Quando
era muito criança, sem ter consciência, sem liberdade, sem poder
defender-me, um deles me fez filho de Deus, herdeiro da Vida Eterna,
Templo do Espírito Santo e membro da Igreja, nunca poderei
perdoar-lhe por ter-me feito tanto bem.
Outro
insistiu em meus tenros anos em inculcar-me, violentando a minha
vontade, o respeito pelo nome de Deus, a necessidade absoluta da
oração diária, a obediência e a reverência aos meus pais, o amor
pela minha pátria, e me ensinou a utopia de não mentir, não
roubar, não falar mal dos outros, perdoar e todas essas coisas que
nos fazem tão hipócritas e ridículos…
Outro
apareceu mencionando que o Espírito Santo devia vir completar a obra
começada no Batismo, que me fariam falta seus dons e seus frutos,
que já era hora de que viesse em minha ajuda Aquele que me faria
defender a Fé, como um soldado. Que ousadia falar em termos tão
bélicos! Fez nessa época que eu cuidasse minha alma frente ao
mundo, que fosse nobre, leal e honesto…
Outro
abusou dando-me livros para ler, não lhe bastassem seus conselhos,
que faziam colocar o olhar na eternidade e viver como estranho aqui
na terra. Quem tirará agora da minha cabeça os quatro Evangelhos?

**EXERCÍCIO PROPOSTO**: Prossiga o texto sobre a formação religiosa recebida na infância a partir do ponto em que ele termina.

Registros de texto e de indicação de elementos
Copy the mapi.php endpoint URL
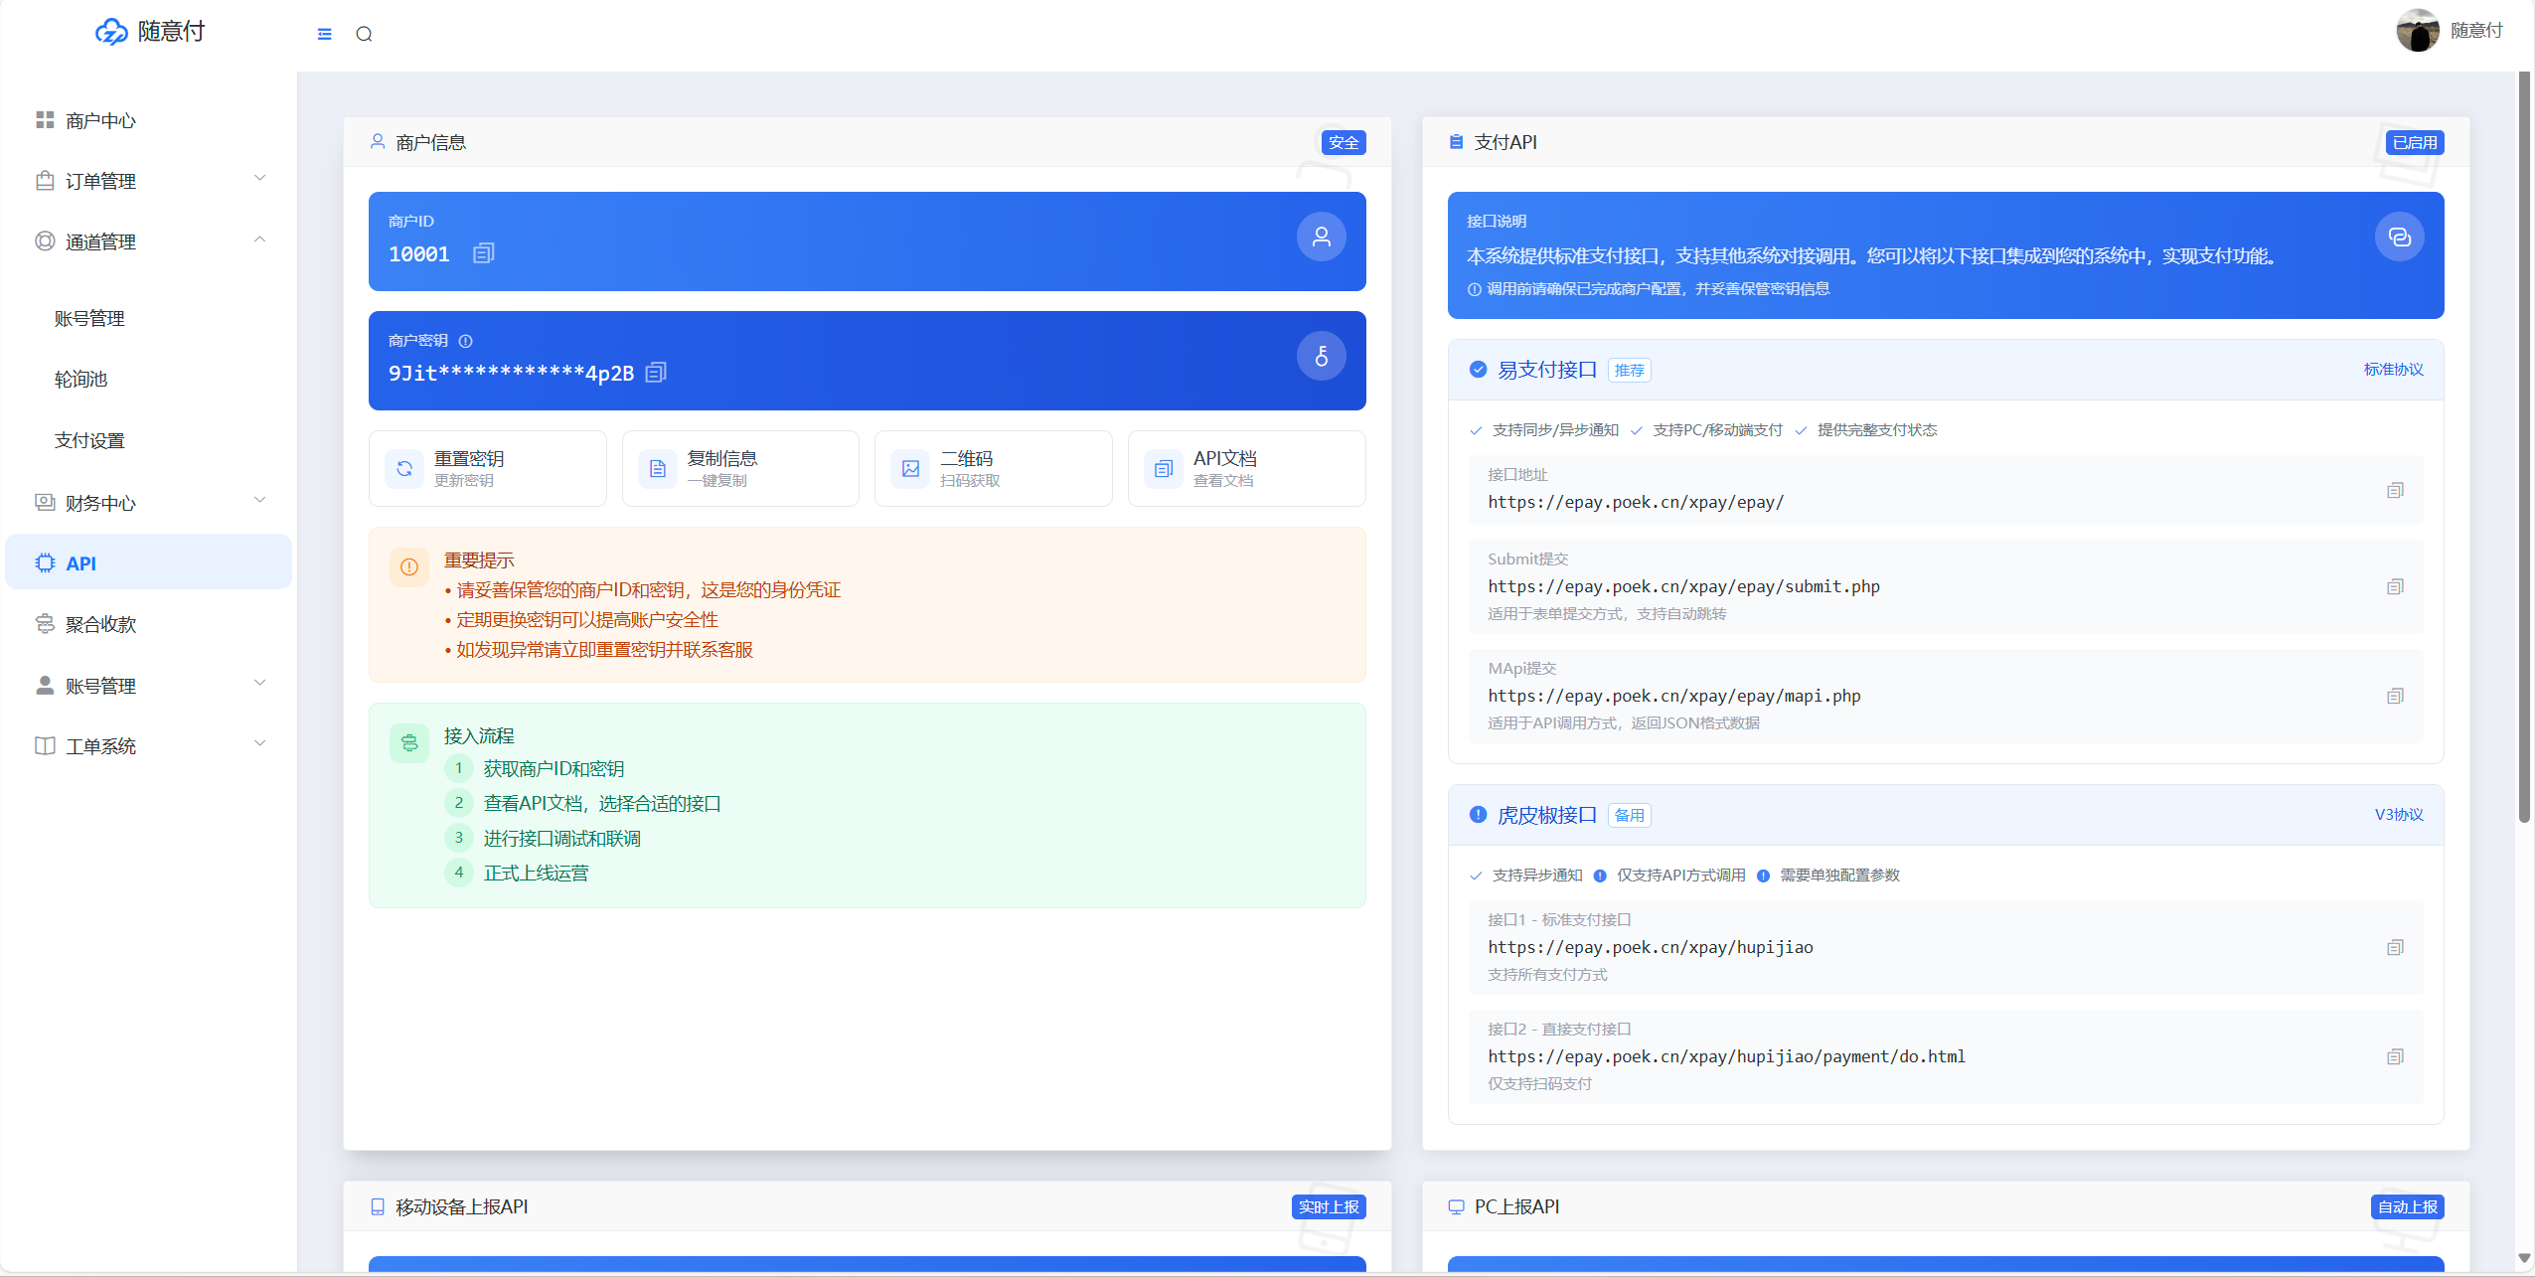2535x1277 pixels. [x=2395, y=697]
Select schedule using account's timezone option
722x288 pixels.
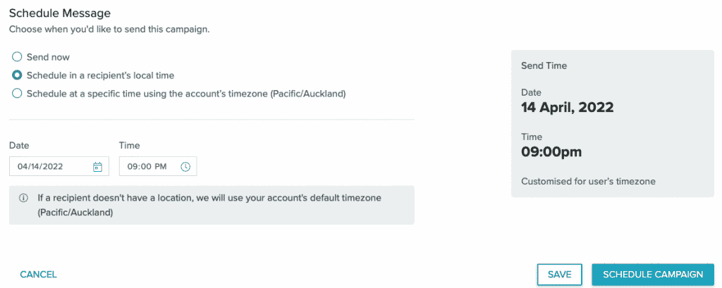point(18,94)
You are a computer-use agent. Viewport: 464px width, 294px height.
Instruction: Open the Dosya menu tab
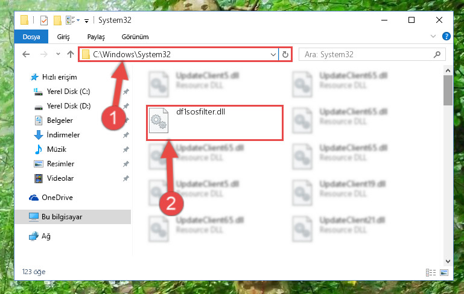31,37
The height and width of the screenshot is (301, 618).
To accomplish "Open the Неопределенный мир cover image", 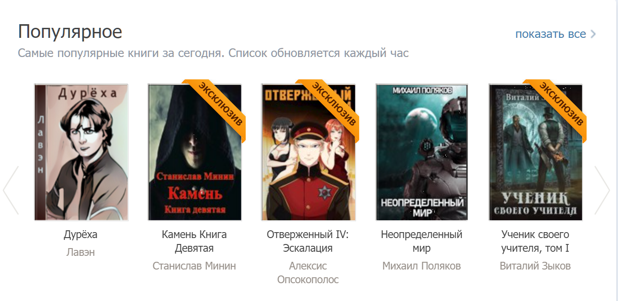I will coord(422,152).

**RESPOSTA DO EXERCÍCIO**:
As glórias de Maria? A imitação de Cristo? As Confissões? As
Moradas? Etc. Quem será capaz de curar-me de todos esses tesouros
que me marcaram para sempre?
Outro
abusou da minha ignorância ensinando-me coisas que não sabia. Outro
não falava, mas sua vida virtuosa me inclinava cada vez mais a
imitá-lo. Houve alguns que se aproveitaram de mim em momentos
inesperados e me corrigiram, me alentaram, e até rezaram por mim.
Outros,
quando eu já estava em um círculo do qual não podia
sair, insistiram
com minha natureza caída e me incitaram a receber a Jesus Cristo em
Corpo e Sangue, para resistir aos embates do inimigo, para fortalecer
minha fraqueza e santificar-me cada dia mais. Embora, para aquele que
leia esta denúncia, pareça que isso já é demasiado e que não seja
possível, digo-lhe que os abusos seguiram aumentando, e tudo passou
a coisas maiores. Cada vez que conhecia um sacerdote, se aproveitava
de mim com renovados métodos, relíquias, santinhos, água benta,
terços, bênçãos e orações de todo tipo, armavam um
cerco com tremendos benefícios que chegaram ao limite do
suportável.
Quero
deixar clara esta injustiça cheia de perversidade, e que atendam a
minha reclamação nesta denúncia, por que sei que alguns deles
estarão esperando-me para seguir com essa iniquidade, sentado num
confessionário ou ao lado de minha cama quando estiver moribundo, e,
ainda que desapareça, seguirão com sufrágios pela minha alma e
súplicas de misericórdia.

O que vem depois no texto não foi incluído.